Me Mattenberger taxe sa démonstration de «tour de magie», évoquant que, dans la réalité, il y avait certainement beaucoup d’autres boîtes. Il rappelle que même une témoin, ex-collègue de Mickaël Béday, invitée à la barre par la partie adversaire en septembre, a confié avoir «commis des erreurs sur des modules, sans jamais avoir subi de menaces de licenciement» et que «cette erreur pouvait ne pas être intentionnelle». L’avocat rappelle les troubles de santé communiqués par le délégué syndical à sa direction peu avant, et le fait qu’aucune discussion n’a eu lieu entre la direction et Mickaël Béday, ni avec la permanente syndicale, pour tenter de comprendre. Il mentionne aussi que le jeune horloger était employé depuis 2013 déjà, que la pression a commencé à s’exercer à la suite de ses succès syndicaux pour faire appliquer la CCT. Le dernier entretien d’évaluation était d’ailleurs bon. «La faute n’était pas si grave, puisqu’un contrôle était encore prévu. Et, de surcroît, elle n’a pas pu être intentionnelle», indique encore l’avocat. Selon lui, c’est l’engagement syndical de Mickaël Béday qui dérangeait. Le licenciement est donc clairement abusif, car les motifs n’étaient pas suffisants. Dans sa plaidoirie, il souligne l’importance de cette affaire, la Suisse étant souvent montrée du doigt pour le manque de protection des délégués syndicaux.
Quatre heures après le début de l’audience, Me Moinat offre, malgré lui, une conclusion teintée d’ironie, en laissant tomber la boîte, par inadvertance. Les pièces se mélangent, il recolle les post-it n’importe où. Tout un symbole.
La décision de la Cour devrait parvenir ces prochains jours.

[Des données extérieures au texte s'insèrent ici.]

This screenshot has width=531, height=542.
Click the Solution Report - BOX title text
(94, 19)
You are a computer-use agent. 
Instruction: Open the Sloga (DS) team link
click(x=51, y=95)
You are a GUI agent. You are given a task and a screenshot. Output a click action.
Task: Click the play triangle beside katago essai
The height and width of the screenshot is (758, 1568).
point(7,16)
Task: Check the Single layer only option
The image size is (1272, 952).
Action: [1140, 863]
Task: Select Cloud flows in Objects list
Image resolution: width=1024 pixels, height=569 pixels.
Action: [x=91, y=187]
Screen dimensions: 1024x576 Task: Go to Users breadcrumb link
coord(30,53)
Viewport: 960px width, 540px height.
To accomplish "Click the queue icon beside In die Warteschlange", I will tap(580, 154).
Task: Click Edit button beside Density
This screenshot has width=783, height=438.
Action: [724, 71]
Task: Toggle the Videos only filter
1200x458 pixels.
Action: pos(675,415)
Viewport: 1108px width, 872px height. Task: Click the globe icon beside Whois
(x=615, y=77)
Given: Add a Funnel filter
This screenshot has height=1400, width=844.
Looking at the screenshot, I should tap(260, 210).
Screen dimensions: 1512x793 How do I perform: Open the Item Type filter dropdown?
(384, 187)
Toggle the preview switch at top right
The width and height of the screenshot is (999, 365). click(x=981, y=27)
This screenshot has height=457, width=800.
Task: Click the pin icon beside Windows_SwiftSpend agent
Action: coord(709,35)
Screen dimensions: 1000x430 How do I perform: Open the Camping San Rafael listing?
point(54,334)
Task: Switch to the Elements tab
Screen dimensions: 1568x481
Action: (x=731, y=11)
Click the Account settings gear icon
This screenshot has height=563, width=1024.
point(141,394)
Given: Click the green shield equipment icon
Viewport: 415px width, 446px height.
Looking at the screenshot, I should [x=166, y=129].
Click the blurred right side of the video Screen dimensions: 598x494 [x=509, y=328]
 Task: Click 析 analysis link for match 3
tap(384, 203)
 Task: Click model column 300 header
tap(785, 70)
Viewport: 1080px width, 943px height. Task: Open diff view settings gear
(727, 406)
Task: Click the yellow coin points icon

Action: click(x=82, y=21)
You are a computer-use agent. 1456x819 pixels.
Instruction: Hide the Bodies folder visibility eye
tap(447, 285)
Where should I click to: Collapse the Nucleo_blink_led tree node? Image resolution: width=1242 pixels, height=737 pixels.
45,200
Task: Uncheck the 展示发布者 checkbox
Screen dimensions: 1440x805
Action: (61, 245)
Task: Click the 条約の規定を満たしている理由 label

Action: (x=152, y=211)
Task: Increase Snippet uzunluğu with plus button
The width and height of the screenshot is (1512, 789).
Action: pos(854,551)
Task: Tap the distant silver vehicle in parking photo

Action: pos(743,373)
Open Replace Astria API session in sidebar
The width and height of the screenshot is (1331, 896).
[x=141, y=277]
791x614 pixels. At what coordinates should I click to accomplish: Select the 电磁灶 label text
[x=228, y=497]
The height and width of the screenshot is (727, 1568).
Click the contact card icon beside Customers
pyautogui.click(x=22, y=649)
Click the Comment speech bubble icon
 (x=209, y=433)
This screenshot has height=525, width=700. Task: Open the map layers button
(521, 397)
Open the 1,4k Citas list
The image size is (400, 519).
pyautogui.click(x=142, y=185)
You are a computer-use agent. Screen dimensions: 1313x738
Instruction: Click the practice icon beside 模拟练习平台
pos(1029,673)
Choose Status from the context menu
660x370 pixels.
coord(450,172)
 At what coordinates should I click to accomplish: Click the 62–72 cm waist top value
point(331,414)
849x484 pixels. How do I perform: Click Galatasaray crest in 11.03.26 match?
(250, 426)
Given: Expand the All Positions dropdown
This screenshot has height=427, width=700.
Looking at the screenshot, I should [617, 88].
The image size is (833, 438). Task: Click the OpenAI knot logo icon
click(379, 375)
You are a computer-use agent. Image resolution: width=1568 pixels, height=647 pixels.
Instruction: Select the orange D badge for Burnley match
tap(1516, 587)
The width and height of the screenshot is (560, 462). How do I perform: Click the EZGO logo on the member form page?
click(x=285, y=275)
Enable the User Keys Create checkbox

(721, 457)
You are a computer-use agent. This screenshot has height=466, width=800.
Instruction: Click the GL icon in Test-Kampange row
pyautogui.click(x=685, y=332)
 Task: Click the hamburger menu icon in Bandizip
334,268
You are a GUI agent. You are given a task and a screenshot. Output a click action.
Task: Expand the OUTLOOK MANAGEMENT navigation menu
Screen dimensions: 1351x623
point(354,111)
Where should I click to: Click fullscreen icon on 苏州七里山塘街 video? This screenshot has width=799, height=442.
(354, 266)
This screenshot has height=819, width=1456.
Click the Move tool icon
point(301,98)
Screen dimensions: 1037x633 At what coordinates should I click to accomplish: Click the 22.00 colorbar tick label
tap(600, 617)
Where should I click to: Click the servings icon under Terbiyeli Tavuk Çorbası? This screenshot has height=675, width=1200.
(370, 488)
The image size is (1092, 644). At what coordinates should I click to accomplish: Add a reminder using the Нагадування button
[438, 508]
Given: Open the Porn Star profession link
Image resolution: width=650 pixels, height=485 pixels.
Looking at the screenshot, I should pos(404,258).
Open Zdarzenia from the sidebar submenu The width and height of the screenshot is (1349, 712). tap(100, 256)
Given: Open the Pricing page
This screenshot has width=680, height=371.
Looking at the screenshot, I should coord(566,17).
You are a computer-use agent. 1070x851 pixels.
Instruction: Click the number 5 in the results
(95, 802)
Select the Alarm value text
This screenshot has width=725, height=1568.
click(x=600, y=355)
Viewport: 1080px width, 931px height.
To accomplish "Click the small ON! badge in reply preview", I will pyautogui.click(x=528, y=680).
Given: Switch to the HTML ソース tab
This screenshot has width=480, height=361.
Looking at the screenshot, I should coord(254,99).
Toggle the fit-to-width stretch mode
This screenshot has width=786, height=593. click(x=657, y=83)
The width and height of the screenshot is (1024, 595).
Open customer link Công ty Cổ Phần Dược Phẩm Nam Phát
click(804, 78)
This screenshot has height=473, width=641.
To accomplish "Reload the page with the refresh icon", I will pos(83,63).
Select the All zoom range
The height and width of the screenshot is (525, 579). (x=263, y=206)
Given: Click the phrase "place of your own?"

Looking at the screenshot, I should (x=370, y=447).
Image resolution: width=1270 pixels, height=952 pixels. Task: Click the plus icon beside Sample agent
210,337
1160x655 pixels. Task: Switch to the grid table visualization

«Halte aux licenciements antisyndicaux!»
Le jour de l’audience, Unia a lancé un Appel* intitulé «Halte aux licenciements antisyndicaux!» pour soutenir Mickaël Béday qui «s’est battu pour les droits et les intérêts de ses collègues de travail durant plusieurs années au sein de l’entreprise». «Victime d’une cabale antisyndicale à la suite de plusieurs actions victorieuses de défense des intérêts et des droits de ses collègues, Mickaël a été licencié en juin 2019 pour des motifs fallacieux, indique l’Appel. Ce licenciement constitue une attaque frontale contre le statut de délégué syndical, contre la liberté syndicale et contre notre capacité en tant que travailleurs de nous organiser.» Dans un communiqué, le syndicat souligne: «Tolérer que les délégué-e-s syndicaux soient victimes de représailles revient à rendre impossible la défense collective des droits des travailleuses et des travailleurs. La Suisse avait été mise sur la liste noire de l’Organisation internationale du travail (OIT) en raison de l’absence de protection contre les licenciements antisyndicaux.» Le Conseil fédéral a lancé un processus de médiation en juin 2019 qui n’a toujours pas abouti. «C’est un véritable scandale», s’insurge le syndicat, qui exige un renforcement du cadre légal pour respecter la convention 98 de l’OIT sur les droits syndicaux. Le texte prévoit la possibilité de réintégration en cas de licenciement antisyndical et l’amélioration de la protection contre les licenciements.
*L’Appel est signé par l’USS, l’USV, le SSP, le SEV, Syndicom, Sud, l’Organisation socialiste des travailleurs, les sections vaudoises du PS, des Verts, de Solidarités, du POP et de la Jeunesse socialiste, Décroissance et Alternative, Solidarité et Ecologie, ainsi que l’association Metis’Arte.